Após a decisão do BCE em junho de cortar as medidas de apoio monetário e de compra de ativos (para conter a inflação), o spread - a diferença entre as taxas de juros da Alemanha e da Itália em dez anos - subiu 245 pontos, seu nível mais alto em dois anos.
O anúncio do BCE de novos planos para combater o aumento do spread fez com que caísse, mas a renúncia de Draghi, rejeitada pelo presidente, disparou novamente o prêmio de risco italiano.
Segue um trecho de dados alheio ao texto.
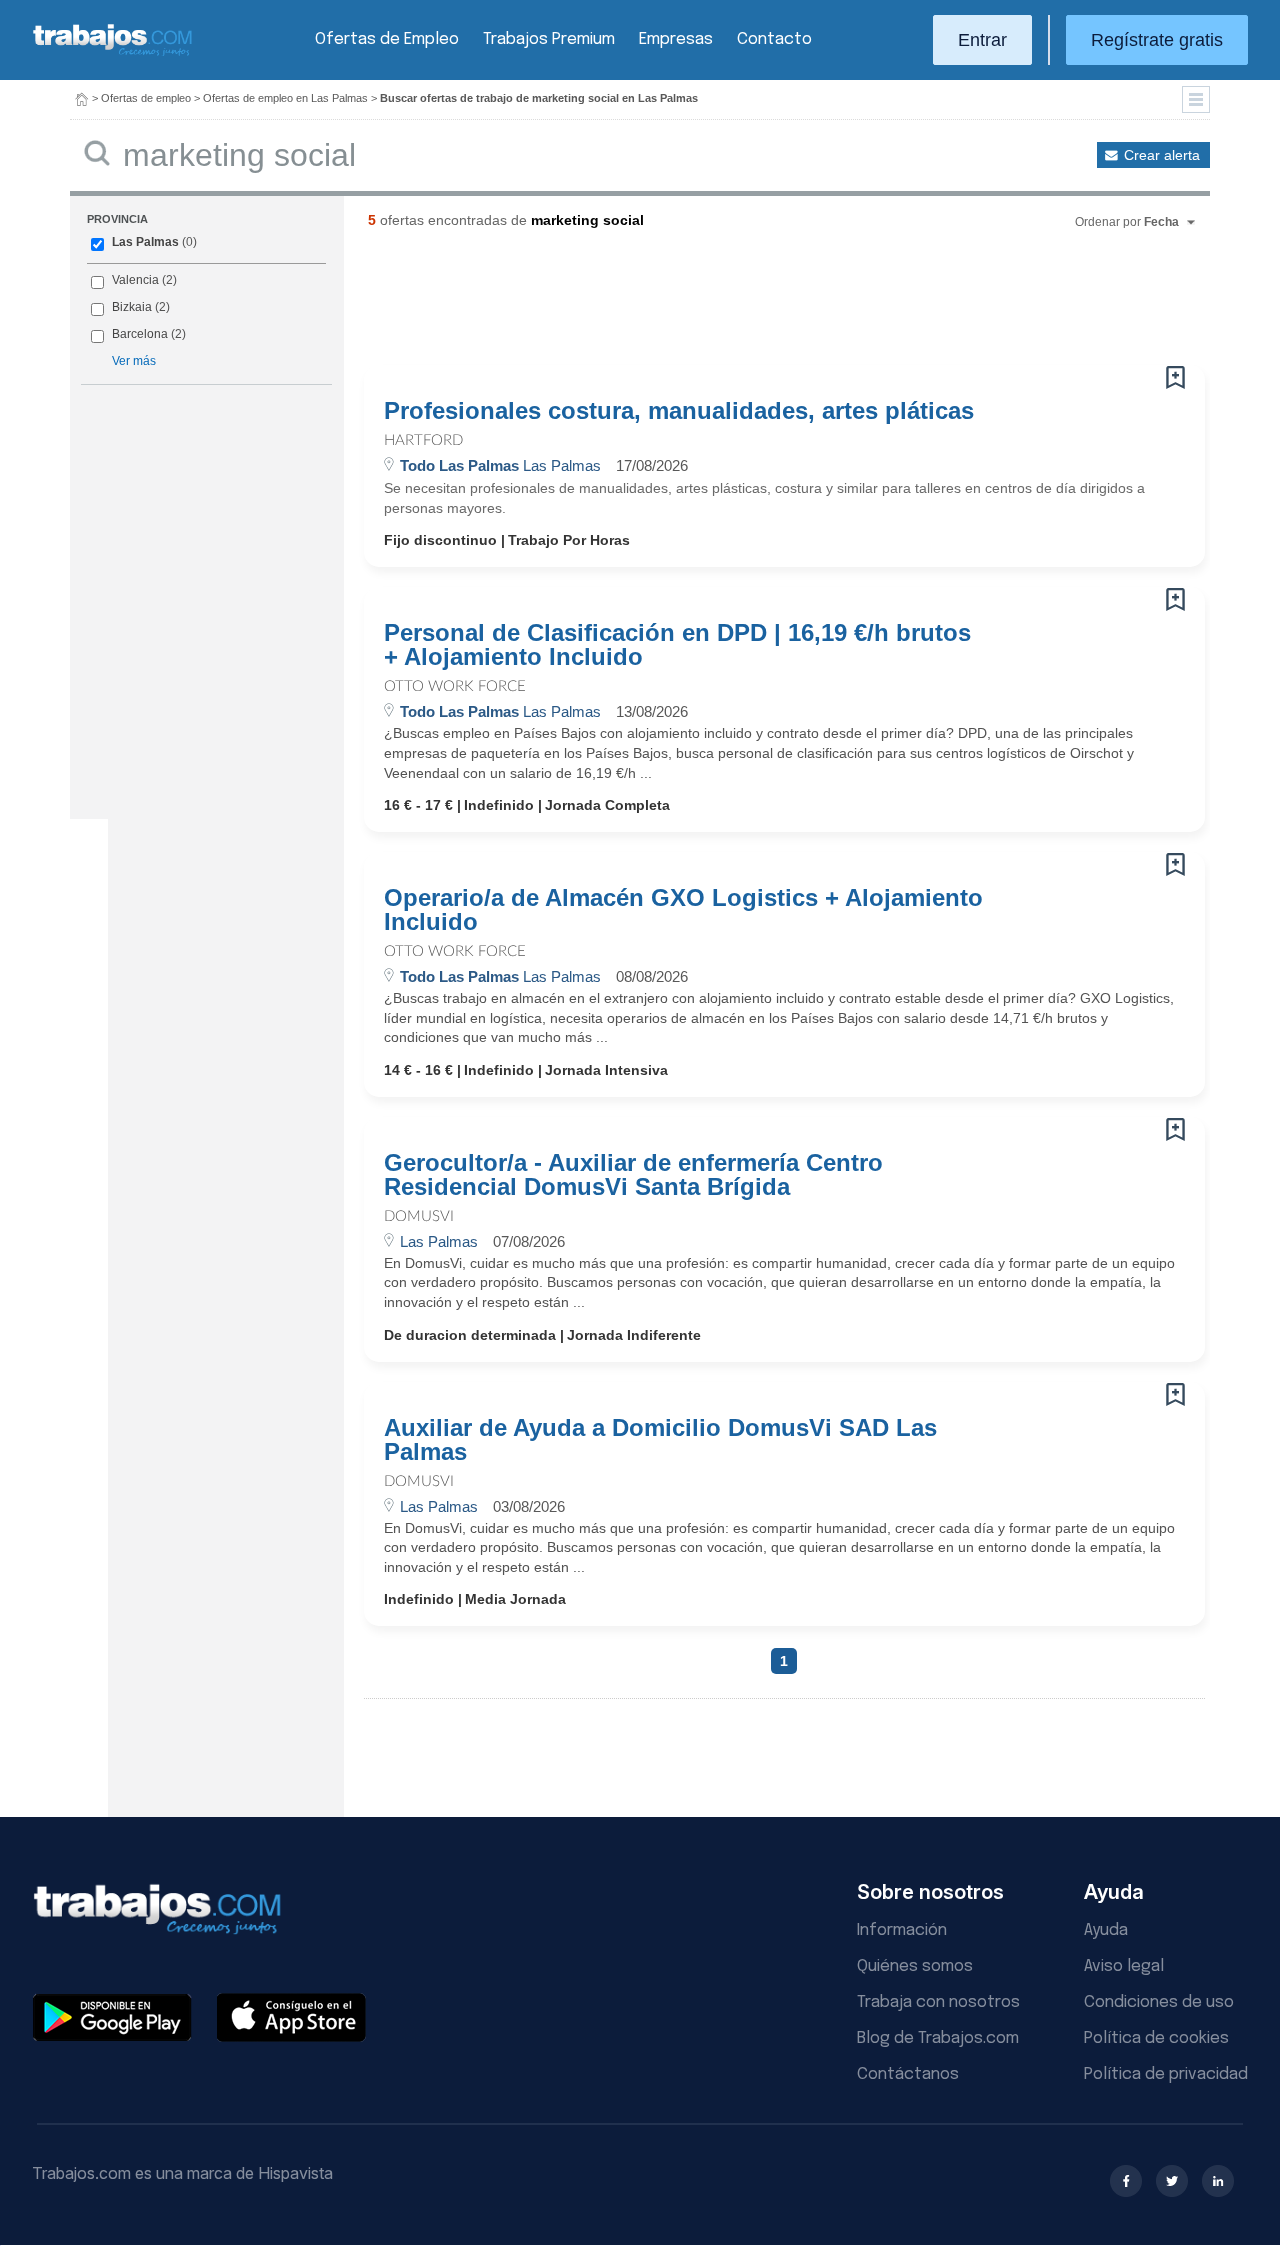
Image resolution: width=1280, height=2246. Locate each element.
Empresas (676, 39)
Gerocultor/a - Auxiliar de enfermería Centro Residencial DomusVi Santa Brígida (633, 1175)
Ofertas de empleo (146, 98)
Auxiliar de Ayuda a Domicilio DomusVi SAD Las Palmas (660, 1440)
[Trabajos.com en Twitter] (1172, 2181)
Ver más (134, 361)
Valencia (135, 280)
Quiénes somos (915, 1966)
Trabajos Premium (549, 39)
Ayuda (1106, 1930)
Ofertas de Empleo (387, 39)
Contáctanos (908, 2074)
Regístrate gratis (1157, 40)
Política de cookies (1156, 2038)
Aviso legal (1124, 1966)
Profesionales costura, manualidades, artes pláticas (679, 411)
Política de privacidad (1166, 2074)
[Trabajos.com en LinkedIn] (1218, 2181)
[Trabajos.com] (113, 53)
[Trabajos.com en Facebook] (1126, 2181)
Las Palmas (145, 242)
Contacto (774, 39)
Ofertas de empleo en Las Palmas (285, 98)
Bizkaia (132, 307)
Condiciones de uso (1159, 2002)
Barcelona (140, 334)
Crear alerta (1162, 155)
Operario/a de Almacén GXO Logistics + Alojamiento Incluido (683, 910)
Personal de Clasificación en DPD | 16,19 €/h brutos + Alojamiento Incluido (677, 645)
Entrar (982, 40)
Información (902, 1930)
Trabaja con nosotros (938, 2002)
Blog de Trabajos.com (938, 2038)
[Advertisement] (744, 305)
- Em que situação está a Itália? -
Além das tensões políticas, na Itália "existe um risco específico devido ao tamanho de sua dívida, sua baixa taxa de crescimento e sua dependência do gás russo", disse à AFP Gilles Moec, economista-chefe da seguradora e administradora AXA Group.
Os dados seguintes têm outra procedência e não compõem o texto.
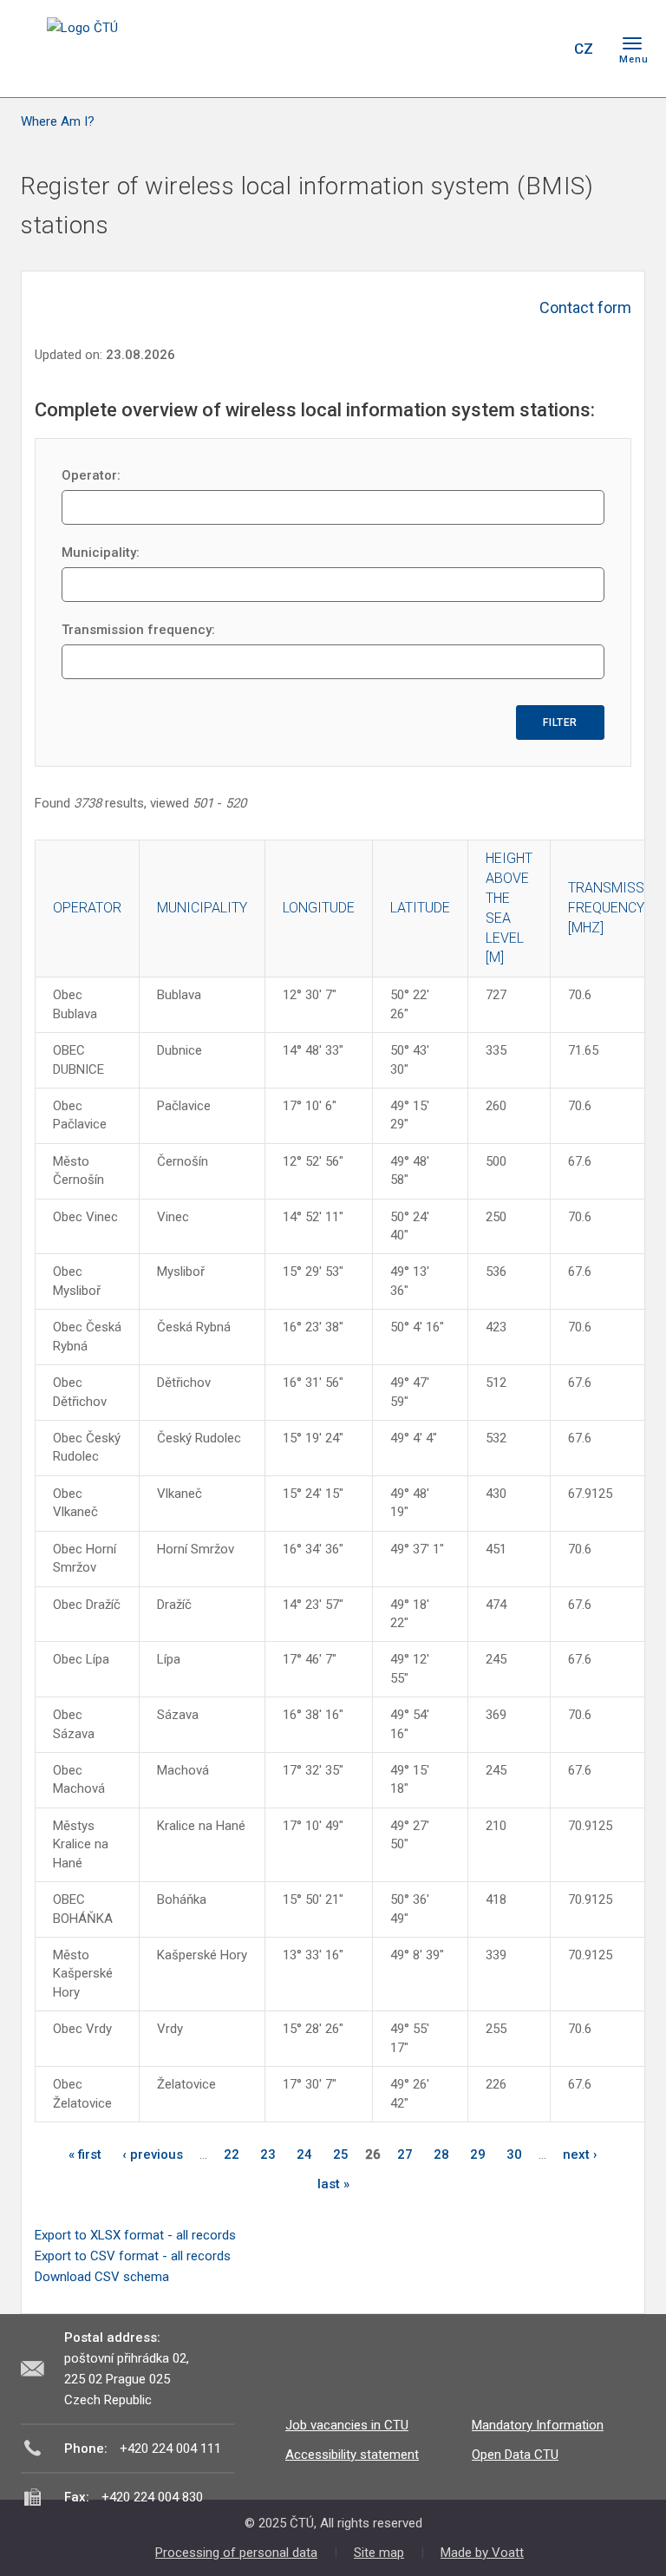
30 (514, 2154)
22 (231, 2154)
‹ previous (152, 2154)
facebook (435, 48)
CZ (583, 48)
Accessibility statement (352, 2454)
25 (341, 2154)
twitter (465, 48)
A Itália tem uma dívida de 2,7 trilhões de euros (quase o mesmo valor em dólares), a segunda maior da zona do euro depois da Grécia em relação ao seu PIB (150%), apesar da relação ter começado a diminuir.
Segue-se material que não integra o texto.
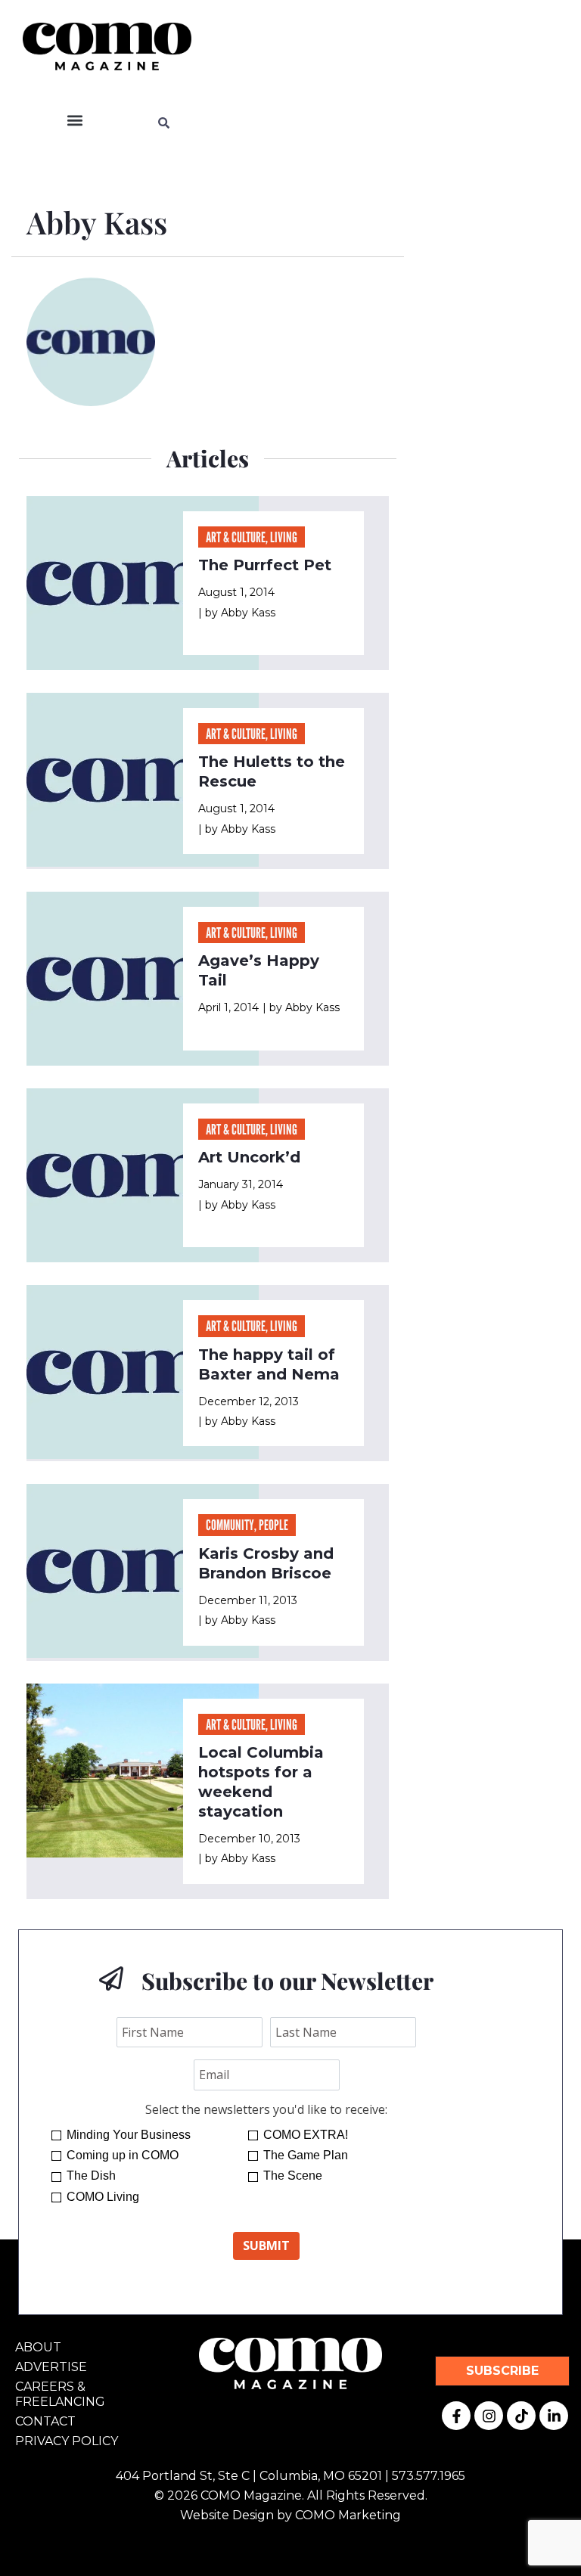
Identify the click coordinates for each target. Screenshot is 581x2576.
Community (230, 1524)
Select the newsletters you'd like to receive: (266, 2109)
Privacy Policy (66, 2441)
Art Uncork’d (249, 1157)
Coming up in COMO (123, 2155)
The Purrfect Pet (264, 565)
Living (283, 537)
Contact (45, 2421)
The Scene (292, 2175)
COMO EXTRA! (305, 2134)
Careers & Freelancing (60, 2394)
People (273, 1524)
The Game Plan (305, 2155)
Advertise (51, 2367)
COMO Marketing (348, 2515)
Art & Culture (236, 537)
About (38, 2347)
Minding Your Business (129, 2134)
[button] (75, 120)
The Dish (91, 2175)
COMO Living (103, 2196)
Em termos de crescimento do produto interno bruto, o país está há anos na fila de trás na zona do euro: entre 1999 e 2019, cresceu apenas 7,9%, em comparação com 30,2% na Alemanha, 32,4% na França e 43,6% na Espanha.
Após a pandemia de coronavírus de 2020, o país conseguiu crescer 6,6% em 2021.
E o Banco da Itália prevê um crescimento de 3,2% para 2022, embora esse número possa ser de 1% se a Rússia cortar o fornecimento de gás como resultado das sanções pela guerra na Ucrânia.
- Areia movediça política -
A Itália é a maior beneficiária do plano de recuperação econômica lançado na Europa após a covid-19, com 191,5 bilhões de euros, e conta com esse dinheiro para relançar sua economia, mas terá de aceitar uma série de reformas impostas pela União Europeia.
A possível saída de Draghi, no entanto, complicaria a realização das reformas, e as tensões dentro da coalizão governista poderiam levar a eleições antecipadas.
A taxa de juros a dez anos estava abaixo de 0,5% quando "Super Mario" se tornou presidente do conselho de ministros, em fevereiro de 2021. Mas agora está em 3,4%.
"Se o governo Draghi cair amanhã, não consigo imaginar o que aconteceria com o diferencial", diz Franco Pavoncelo, professor de ciência política da Universidade John Cabot, em Roma.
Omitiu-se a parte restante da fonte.